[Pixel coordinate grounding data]
__________

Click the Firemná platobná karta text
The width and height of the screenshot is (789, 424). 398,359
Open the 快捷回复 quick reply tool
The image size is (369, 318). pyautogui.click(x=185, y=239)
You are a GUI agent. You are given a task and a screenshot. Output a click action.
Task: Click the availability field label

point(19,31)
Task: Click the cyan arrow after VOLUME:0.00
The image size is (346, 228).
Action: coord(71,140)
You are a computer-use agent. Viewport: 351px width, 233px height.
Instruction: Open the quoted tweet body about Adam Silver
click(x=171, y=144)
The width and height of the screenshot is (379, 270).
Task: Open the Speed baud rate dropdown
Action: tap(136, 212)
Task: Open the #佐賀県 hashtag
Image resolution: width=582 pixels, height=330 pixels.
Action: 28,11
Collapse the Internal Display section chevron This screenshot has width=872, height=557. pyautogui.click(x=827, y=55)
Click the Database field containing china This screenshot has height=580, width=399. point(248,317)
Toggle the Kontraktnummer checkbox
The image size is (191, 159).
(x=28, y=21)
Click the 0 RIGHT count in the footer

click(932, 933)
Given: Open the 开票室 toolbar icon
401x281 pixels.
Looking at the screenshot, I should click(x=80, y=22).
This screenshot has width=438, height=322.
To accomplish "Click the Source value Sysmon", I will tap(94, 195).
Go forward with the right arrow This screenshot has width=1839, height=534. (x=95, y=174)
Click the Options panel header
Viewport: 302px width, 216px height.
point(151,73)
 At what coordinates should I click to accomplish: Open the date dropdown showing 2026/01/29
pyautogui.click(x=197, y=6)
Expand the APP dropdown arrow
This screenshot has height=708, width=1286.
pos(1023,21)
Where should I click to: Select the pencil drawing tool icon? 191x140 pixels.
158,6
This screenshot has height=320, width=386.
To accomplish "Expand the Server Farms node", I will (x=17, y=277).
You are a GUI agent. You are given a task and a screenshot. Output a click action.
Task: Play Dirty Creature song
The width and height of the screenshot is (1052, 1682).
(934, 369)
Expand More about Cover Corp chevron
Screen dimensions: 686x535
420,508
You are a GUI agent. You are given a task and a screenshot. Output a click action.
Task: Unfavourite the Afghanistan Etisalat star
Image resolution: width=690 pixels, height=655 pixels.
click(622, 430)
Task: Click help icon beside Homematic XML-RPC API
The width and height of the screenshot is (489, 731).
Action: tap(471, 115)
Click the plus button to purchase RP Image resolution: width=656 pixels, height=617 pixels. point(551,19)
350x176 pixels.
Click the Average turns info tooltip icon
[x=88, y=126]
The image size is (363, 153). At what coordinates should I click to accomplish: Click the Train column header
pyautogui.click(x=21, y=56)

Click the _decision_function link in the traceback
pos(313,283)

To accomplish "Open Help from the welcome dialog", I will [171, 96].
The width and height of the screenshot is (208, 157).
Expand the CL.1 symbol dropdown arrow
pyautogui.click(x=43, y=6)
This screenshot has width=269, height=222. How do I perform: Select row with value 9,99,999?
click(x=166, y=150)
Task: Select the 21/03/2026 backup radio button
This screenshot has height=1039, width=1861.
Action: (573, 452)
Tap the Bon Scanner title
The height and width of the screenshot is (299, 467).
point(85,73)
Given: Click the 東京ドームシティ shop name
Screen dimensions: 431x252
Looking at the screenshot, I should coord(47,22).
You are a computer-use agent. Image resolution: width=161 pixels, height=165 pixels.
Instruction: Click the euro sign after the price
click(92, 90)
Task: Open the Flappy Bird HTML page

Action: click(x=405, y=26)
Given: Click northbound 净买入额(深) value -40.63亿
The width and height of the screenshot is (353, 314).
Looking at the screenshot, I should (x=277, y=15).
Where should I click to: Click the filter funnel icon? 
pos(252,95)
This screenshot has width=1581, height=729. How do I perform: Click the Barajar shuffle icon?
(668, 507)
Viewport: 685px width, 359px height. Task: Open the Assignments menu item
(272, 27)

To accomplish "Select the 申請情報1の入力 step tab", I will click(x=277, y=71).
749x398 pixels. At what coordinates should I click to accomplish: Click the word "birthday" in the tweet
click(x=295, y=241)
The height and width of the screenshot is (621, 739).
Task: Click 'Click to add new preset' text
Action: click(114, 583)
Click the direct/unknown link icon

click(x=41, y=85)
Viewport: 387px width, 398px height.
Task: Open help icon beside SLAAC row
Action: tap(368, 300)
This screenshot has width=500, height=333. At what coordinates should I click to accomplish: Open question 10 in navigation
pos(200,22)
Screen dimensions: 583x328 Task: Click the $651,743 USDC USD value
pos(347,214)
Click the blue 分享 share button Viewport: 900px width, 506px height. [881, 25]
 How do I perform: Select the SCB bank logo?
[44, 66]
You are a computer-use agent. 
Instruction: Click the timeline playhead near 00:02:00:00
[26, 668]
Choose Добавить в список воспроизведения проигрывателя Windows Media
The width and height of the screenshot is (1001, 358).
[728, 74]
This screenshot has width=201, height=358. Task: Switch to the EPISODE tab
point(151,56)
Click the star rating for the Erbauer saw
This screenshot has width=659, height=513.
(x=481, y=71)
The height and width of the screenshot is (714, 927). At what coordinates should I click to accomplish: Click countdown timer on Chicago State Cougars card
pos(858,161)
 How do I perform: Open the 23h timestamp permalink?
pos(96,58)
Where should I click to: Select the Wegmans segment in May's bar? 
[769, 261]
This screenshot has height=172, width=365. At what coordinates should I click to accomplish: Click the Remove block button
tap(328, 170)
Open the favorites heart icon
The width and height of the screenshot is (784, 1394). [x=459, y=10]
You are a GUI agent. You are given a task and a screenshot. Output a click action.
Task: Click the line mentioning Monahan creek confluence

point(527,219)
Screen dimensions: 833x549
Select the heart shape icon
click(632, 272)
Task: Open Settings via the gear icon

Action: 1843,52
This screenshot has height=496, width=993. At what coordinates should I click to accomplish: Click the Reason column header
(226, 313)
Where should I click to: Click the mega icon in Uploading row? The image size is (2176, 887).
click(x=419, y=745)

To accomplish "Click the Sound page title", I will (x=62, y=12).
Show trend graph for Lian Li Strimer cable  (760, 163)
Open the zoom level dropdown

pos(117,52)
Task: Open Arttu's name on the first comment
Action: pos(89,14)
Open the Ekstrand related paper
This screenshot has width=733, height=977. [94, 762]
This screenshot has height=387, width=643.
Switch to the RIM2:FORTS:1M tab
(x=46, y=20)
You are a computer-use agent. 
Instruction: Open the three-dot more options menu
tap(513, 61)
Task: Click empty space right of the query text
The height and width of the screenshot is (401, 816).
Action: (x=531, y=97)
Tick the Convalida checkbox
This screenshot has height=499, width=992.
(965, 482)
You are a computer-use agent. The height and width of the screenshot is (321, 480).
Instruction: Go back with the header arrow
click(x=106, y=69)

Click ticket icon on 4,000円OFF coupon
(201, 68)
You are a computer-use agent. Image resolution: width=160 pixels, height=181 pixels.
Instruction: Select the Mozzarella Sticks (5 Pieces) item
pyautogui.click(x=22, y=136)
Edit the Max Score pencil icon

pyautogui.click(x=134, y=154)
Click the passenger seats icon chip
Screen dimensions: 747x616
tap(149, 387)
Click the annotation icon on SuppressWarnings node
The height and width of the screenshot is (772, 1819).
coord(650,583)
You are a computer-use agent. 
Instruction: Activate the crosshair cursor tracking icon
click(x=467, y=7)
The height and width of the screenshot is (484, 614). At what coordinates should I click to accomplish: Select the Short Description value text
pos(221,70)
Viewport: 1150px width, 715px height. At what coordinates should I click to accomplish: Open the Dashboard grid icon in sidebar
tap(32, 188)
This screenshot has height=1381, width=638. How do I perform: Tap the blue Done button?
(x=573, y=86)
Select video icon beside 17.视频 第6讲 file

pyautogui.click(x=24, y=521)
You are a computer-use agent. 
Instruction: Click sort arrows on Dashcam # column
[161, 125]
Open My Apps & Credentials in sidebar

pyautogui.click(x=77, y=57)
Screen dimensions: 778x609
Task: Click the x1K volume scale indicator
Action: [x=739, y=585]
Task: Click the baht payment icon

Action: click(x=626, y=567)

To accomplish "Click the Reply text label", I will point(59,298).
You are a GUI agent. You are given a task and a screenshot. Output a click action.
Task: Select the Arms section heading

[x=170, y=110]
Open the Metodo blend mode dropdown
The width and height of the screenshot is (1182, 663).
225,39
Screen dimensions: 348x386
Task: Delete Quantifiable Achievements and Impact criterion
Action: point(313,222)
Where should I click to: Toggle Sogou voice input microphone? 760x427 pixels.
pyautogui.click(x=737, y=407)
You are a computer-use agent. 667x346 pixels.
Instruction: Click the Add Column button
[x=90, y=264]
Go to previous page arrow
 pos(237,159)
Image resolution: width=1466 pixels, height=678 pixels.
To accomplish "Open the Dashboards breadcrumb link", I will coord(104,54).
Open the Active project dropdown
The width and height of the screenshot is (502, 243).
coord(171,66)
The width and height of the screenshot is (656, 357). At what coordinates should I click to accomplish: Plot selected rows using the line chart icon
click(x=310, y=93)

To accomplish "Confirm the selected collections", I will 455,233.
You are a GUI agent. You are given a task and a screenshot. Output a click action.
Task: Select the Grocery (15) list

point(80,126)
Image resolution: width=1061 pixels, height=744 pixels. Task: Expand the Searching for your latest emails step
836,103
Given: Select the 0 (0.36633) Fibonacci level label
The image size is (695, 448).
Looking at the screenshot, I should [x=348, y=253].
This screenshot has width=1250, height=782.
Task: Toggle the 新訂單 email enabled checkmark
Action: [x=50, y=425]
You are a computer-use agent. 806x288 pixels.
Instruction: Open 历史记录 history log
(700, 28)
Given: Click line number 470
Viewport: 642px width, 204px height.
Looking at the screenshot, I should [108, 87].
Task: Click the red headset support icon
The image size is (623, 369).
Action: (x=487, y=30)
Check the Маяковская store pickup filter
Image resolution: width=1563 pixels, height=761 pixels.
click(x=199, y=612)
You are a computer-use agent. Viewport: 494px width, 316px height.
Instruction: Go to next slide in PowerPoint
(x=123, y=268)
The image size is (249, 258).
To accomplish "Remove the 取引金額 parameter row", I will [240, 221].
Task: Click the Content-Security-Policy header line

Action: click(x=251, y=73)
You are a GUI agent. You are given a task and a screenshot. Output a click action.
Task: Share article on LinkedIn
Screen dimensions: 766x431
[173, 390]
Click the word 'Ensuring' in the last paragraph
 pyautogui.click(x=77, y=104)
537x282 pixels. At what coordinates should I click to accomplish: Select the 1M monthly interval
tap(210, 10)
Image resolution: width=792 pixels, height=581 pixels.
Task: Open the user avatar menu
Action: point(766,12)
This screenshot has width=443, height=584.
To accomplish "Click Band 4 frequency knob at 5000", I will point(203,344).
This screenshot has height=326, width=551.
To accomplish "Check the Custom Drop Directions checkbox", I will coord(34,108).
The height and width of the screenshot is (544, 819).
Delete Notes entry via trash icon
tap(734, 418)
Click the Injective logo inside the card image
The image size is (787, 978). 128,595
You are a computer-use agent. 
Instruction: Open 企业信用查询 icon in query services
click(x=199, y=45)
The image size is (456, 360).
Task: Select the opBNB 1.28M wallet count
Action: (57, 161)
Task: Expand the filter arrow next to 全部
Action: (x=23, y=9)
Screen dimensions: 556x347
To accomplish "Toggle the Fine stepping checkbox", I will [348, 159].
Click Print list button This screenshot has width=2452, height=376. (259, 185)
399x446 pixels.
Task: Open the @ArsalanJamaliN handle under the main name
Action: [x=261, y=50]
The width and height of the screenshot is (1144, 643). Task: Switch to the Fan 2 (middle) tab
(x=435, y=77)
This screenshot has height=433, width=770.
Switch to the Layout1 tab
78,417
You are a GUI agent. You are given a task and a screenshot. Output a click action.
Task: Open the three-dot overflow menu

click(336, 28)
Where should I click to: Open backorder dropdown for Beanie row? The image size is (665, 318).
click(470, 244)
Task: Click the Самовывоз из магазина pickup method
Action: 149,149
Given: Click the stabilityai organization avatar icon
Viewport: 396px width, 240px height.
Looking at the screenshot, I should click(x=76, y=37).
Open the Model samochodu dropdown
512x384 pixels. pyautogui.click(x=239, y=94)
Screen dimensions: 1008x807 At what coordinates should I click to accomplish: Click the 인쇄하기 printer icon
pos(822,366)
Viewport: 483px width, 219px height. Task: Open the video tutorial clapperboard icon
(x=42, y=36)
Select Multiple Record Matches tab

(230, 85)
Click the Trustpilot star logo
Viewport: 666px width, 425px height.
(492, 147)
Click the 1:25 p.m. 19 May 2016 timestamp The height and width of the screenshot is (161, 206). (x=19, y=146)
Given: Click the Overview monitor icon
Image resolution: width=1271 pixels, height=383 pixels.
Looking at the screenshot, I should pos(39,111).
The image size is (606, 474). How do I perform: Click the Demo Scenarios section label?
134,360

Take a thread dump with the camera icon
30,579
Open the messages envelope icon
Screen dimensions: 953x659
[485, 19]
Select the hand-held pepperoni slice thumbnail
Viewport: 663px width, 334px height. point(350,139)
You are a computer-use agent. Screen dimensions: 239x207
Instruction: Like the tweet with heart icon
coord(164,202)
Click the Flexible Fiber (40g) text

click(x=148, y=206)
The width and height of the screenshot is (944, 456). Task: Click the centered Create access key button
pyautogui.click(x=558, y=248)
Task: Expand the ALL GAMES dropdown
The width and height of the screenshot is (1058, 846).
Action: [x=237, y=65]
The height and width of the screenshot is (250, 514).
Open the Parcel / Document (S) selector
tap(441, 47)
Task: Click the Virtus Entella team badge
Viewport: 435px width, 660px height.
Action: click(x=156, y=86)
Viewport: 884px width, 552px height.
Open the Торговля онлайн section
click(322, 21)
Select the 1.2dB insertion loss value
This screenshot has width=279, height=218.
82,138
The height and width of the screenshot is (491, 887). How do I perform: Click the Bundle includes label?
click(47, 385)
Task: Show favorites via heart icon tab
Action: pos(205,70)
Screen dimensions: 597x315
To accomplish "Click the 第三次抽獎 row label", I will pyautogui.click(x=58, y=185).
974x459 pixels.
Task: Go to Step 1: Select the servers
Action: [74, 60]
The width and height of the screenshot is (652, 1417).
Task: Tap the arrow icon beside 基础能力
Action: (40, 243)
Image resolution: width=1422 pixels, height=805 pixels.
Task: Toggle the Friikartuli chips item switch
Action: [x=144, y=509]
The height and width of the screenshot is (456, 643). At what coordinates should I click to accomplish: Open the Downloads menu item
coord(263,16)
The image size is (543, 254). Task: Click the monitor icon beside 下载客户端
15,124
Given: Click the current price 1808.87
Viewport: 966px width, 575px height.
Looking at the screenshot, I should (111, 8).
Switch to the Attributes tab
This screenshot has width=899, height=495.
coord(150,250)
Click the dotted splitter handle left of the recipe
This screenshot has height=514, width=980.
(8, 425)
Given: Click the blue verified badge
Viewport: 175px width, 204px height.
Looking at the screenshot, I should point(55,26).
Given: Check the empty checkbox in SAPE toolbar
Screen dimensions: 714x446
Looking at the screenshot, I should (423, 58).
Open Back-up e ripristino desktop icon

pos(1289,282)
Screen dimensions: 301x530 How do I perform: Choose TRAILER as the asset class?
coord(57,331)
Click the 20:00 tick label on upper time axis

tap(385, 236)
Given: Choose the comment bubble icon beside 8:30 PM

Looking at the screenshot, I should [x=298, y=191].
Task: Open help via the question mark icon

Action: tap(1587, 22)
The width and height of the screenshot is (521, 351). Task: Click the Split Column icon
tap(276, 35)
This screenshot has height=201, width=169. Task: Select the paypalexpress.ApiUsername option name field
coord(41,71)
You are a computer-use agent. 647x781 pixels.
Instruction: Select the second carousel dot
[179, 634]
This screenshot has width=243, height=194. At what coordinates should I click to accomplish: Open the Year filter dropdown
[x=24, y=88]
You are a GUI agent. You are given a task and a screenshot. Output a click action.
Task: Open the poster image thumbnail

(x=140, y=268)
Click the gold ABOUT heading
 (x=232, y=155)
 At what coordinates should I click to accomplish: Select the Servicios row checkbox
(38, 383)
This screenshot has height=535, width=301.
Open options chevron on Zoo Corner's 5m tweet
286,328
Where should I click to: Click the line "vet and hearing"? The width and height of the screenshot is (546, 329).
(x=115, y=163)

__________

◆ EXERCISE PROMPT: Print precisely the lines from the one with "Where should I click to: Click the line" through the end of the data above, adding nothing.

◆ YOUR SOLUTION:
Where should I click to: Click the line "vet and hearing"? The width and height of the screenshot is (546, 329).
(x=115, y=163)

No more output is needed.